■ PROVIDED ENTRIES ■
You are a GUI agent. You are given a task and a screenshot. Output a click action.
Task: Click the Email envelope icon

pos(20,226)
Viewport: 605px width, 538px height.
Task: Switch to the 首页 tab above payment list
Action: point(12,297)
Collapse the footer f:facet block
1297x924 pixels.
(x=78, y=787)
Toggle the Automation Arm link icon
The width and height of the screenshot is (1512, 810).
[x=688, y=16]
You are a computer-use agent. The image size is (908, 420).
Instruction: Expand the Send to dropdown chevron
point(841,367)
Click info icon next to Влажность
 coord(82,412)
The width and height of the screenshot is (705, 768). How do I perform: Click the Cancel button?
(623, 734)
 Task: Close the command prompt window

■ SHORT TASK ■
Reproduce all of the entries above word for word, keeping every line in its original order.

■ TASK ANSWER ■
You are a GUI agent. You are given a task and a screenshot. Output a click action.
Task: Click the Email envelope icon

pos(20,226)
Viewport: 605px width, 538px height.
Task: Switch to the 首页 tab above payment list
Action: point(12,297)
Collapse the footer f:facet block
1297x924 pixels.
(x=78, y=787)
Toggle the Automation Arm link icon
The width and height of the screenshot is (1512, 810).
[x=688, y=16]
You are a computer-use agent. The image size is (908, 420).
Instruction: Expand the Send to dropdown chevron
point(841,367)
Click info icon next to Влажность
 coord(82,412)
The width and height of the screenshot is (705, 768). How do I perform: Click the Cancel button?
(623, 734)
 Task: Close the command prompt window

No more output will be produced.